Works of Booker T. Washington - Booker T. Washington [193]
"Be it enacted that all persons within the jurisdiction of the United States shall be entitled to the full and equal enjoyment of the accommodations, advantages, facilities and privileges of inns, public conveyances on land or water, theatres and other places of public amusement, subject only to the conditions and limitations established by law, and applicable alike to citizens of every race and color, regardless to any previous condition of servitude."

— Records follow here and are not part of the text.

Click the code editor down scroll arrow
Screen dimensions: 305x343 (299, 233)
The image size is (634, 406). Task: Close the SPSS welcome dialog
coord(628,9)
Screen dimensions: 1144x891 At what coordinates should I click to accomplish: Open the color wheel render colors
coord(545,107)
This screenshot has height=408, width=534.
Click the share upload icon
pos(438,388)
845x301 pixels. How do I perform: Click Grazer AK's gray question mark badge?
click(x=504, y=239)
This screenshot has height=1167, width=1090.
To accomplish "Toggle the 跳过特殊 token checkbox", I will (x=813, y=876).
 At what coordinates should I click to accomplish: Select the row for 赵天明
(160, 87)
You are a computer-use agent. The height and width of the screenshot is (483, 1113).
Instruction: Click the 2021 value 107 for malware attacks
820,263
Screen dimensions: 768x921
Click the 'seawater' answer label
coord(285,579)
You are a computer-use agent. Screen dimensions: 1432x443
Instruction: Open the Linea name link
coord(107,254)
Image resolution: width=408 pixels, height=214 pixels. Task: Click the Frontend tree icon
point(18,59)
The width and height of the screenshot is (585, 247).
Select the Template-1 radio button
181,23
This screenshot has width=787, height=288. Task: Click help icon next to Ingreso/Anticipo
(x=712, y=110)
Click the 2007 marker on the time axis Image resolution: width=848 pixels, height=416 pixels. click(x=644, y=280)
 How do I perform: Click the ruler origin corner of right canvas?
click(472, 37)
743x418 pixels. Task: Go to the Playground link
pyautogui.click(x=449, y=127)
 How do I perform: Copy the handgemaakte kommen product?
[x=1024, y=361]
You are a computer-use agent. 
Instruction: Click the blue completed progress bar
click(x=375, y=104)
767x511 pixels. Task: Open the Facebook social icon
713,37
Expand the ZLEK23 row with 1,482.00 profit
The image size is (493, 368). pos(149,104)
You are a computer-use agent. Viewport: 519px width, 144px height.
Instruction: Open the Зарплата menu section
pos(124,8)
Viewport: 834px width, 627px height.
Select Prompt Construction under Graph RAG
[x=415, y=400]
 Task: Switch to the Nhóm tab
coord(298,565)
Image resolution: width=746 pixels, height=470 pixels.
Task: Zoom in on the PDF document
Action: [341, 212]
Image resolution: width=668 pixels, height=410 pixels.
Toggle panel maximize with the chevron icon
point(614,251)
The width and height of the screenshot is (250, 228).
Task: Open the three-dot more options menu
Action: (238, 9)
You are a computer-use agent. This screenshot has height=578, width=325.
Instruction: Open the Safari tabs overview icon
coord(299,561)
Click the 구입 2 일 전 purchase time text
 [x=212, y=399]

The Supreme Court of the United States has held this salutary law unconstitutional and void as applied to the States, but binding in the District of Columbia, and the Territories over which the government of the United States has control.—Civil Rights cases 109 U.S. 63. Since the Supreme Court's ruling, many Northern and Western States have enacted similar civil rights laws. Equality of citizenship in the United States suffered a severe blow when the civil rights bill was struck down by the Supreme Court. The colored people looked upon the decision as unsound, and prompted by race prejudice. It was clear that the amendments to the Constitution were adopted to secure not only their freedom, but their equal civil rights, and by ratifying the amendments the several States conceded to the Federal government the power and authority of maintaining not alone their freedom, but their equal civil rights in the United States as well.
The Federal Supreme Court put a narrow interpretation on the Constitution, rather than a liberal one in favor of equal rights; in marked contrast to a recent decision of the Appellate Division of the Supreme Court of New York in a civil rights case arising under the statute of New York, Burks vs. Bosso, 81 N.Y. Supp, 384. The New York Supreme Court held this language: "The liberation of the slaves, and the suppression of the rebellion, was supplemented by the amendments to the national Constitution according to the colored people their civil rights and investing them with citizenship. The amendments indicated a clear purpose to secure equal rights to the black people with the white race. The legislative intent must control, and that may be gathered from circumstances inducing the act. Where that intent has been unvaryingly manifested in one direction, and that in the prohibition of any discrimination against a large class of citizens, the courts should not hesitate to keep apace with legislative purpose. We must remember that the slightest trace of African blood places a man under the ban of belonging to that race. However respectable and whatever he may be, he is ostracized socially, and when the policy of the law is against extending the prohibition of his civil rights, a liberal, rather than a narrow interpretation should be given to enactments evidencing the intent to eliminate race discrimination, as far as that can be accomplished by legislative intervention."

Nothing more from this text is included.